Selon L’Équipe, le nouvel entraîneur villeurbannais aurait accepté de diviser sa rémunération par cinq, passant de plus de 1,2 million d’euros prévus pour la saison à environ 240 000 euros.
Un effort financier directement lié aux difficultés budgétaires du club, contraint de revoir en profondeur un projet initialement très ambitieux. Son salaire initial aurait pu devenir l’un des plus astronomiques jamais signés en Europe.
Plusieurs recrues ont notamment quitté l’ASVEL avant même le début de la saison, obligeant la direction à reconstruire une large partie de l’effectif en quelques semaines, avec l’arrivée d’anciens joueurs confirmés NBA comme Patty Mills ou encore Jae Crowder.
En réduisant fortement son salaire, Tony Parker aurait surtout cherché à préserver l’équipe technique constituée autour de lui. Cette décision devrait notamment permettre de conserver Vincent Collet dans le staff.
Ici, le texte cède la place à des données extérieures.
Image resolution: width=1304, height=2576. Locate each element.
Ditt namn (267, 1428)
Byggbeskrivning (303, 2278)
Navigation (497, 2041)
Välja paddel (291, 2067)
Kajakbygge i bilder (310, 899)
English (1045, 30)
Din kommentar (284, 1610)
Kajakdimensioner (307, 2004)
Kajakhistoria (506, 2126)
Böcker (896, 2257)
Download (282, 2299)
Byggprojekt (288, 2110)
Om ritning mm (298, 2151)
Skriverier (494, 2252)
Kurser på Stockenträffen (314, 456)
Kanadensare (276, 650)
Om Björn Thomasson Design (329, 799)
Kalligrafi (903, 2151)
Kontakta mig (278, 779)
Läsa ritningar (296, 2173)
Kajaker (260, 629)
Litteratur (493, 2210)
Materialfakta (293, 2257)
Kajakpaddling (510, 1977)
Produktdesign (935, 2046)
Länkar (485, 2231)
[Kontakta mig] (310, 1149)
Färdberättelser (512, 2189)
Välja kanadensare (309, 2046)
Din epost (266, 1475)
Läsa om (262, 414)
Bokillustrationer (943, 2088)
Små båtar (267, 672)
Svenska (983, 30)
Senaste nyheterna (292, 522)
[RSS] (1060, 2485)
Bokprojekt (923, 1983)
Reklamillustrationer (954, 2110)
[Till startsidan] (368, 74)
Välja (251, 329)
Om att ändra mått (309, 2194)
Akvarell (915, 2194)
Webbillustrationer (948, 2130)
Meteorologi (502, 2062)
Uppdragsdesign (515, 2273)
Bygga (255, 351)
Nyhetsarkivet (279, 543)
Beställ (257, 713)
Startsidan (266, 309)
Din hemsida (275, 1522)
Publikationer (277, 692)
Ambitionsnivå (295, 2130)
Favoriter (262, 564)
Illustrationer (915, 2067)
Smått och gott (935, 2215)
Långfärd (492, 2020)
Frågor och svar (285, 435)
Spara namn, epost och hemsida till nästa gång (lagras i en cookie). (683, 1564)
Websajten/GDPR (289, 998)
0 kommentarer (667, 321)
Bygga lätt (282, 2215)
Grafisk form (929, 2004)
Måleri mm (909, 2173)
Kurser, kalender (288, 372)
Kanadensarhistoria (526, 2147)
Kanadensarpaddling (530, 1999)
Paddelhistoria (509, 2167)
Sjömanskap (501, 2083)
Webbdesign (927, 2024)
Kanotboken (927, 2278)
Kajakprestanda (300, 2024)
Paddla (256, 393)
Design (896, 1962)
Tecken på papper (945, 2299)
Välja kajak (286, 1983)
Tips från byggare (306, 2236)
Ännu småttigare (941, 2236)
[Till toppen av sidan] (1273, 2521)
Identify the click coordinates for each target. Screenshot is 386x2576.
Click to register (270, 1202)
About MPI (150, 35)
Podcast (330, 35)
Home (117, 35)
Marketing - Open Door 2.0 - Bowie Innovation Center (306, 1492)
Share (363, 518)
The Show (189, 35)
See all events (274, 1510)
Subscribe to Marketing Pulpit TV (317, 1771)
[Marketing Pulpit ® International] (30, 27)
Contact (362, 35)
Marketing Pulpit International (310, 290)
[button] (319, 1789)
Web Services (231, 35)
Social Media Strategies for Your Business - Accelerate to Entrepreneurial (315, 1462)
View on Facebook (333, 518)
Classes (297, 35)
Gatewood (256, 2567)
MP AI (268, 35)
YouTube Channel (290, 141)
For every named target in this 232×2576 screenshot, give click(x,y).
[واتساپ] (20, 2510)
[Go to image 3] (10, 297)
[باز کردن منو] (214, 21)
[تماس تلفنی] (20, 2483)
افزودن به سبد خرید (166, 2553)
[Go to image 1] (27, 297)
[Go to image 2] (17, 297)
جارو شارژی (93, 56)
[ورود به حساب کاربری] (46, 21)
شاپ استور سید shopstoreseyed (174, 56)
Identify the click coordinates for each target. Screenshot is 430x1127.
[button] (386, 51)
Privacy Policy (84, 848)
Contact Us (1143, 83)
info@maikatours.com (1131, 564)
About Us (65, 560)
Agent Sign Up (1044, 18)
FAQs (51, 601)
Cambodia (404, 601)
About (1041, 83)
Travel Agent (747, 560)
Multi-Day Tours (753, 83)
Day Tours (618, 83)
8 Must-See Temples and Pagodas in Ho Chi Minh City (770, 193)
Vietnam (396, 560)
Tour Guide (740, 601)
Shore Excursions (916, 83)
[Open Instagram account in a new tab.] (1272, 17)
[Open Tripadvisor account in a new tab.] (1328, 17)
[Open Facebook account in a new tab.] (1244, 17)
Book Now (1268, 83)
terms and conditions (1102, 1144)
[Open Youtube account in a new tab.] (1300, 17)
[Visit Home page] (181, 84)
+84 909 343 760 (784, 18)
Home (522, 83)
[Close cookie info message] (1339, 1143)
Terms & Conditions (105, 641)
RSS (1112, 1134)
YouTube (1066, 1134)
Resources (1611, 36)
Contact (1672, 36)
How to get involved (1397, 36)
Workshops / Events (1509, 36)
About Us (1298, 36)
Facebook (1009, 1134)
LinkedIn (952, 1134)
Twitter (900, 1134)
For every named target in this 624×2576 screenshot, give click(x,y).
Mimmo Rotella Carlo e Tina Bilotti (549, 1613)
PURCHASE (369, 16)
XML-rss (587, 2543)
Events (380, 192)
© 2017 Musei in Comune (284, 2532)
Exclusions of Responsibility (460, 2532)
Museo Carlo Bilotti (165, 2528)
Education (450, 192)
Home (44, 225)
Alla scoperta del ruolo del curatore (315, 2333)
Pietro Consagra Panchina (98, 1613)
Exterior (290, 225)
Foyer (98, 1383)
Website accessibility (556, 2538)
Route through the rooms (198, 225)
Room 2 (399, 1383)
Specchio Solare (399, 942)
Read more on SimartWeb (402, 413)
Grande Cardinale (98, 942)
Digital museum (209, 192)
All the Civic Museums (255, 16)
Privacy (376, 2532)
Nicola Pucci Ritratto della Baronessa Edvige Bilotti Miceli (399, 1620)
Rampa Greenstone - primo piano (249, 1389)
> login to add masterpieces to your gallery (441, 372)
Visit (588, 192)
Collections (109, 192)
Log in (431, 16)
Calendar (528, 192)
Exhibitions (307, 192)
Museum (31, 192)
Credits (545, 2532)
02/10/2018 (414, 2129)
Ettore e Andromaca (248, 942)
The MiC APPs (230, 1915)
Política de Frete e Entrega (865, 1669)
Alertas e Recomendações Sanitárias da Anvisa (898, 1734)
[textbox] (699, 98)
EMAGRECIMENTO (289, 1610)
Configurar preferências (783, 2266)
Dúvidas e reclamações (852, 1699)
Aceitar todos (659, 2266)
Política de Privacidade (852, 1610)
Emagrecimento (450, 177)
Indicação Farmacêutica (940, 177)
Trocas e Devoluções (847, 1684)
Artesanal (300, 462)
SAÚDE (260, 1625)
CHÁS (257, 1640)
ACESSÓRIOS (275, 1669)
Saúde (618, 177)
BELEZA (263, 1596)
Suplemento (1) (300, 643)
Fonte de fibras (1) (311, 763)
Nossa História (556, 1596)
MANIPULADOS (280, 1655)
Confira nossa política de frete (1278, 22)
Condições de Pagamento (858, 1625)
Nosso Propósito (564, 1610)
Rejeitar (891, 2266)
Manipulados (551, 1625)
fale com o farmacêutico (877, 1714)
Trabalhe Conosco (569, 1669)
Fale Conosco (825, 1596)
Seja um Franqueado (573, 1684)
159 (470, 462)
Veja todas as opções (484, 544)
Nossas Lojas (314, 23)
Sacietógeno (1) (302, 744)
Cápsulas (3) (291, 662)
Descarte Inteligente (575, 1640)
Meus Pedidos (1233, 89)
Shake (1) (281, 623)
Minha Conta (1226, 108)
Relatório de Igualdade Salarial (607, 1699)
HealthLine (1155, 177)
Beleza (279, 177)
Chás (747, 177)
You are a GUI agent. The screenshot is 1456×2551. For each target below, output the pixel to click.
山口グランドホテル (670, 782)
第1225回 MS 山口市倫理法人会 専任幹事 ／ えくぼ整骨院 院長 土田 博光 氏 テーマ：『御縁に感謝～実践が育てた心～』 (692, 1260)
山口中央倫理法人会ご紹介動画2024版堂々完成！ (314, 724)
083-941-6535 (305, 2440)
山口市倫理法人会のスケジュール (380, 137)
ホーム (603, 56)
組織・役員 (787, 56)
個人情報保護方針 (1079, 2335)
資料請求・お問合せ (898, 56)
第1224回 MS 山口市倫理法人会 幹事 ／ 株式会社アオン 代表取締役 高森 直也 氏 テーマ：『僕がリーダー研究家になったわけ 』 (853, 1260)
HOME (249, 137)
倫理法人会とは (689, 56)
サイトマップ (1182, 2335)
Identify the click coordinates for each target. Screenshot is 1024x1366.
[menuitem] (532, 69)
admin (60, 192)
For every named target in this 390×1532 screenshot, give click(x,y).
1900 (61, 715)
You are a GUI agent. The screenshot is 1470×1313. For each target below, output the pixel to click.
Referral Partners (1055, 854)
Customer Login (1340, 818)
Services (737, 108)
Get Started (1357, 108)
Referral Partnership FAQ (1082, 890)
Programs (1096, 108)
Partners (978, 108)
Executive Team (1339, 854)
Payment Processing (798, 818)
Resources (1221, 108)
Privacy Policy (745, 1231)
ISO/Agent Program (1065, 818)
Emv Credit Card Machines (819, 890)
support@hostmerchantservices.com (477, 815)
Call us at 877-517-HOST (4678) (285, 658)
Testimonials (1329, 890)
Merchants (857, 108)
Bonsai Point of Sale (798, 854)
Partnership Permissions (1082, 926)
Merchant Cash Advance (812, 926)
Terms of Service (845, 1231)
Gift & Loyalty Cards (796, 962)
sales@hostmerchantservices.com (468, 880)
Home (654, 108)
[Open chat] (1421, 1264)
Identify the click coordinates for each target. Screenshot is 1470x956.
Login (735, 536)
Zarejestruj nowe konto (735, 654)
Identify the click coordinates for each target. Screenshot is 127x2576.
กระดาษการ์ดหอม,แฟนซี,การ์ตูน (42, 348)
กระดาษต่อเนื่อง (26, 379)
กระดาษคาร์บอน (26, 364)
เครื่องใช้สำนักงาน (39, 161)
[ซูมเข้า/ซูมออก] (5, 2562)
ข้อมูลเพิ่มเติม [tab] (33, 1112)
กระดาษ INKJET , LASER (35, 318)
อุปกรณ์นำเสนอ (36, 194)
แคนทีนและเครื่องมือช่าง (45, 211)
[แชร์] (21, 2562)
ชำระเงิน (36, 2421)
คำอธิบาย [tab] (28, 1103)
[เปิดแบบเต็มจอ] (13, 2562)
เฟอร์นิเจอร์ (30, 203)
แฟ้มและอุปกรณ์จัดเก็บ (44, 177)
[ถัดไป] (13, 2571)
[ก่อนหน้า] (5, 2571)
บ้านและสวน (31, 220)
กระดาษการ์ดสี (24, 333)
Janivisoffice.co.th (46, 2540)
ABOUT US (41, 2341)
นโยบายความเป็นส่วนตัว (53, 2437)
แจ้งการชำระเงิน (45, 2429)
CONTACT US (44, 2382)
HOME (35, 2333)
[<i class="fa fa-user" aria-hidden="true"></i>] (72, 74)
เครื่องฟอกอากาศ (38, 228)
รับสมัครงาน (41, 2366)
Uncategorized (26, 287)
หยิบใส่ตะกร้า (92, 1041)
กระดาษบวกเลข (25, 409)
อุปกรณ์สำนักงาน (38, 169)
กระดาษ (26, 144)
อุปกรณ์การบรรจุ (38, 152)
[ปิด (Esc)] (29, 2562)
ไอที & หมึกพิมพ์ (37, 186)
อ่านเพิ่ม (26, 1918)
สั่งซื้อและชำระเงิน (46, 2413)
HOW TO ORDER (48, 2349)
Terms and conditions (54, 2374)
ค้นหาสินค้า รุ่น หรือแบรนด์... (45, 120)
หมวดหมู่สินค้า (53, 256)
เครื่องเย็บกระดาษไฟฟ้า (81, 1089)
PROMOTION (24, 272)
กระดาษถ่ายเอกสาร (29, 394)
Seul Guillaume Soares, pressenti comme assistant chargé de la coordination défensive, n’a finalement pas été maintenu.
L’ancien meneur des Spurs renonce ainsi à près d’un million d’euros pour limiter la casse autour de son projet. Après un été particulièrement mouvementé en coulisses, il devra, pour sa première expérience en tant que coach, donner une cohérence sportive à un effectif remanié.
Désormais, c’est le terrain qui va devoir parler.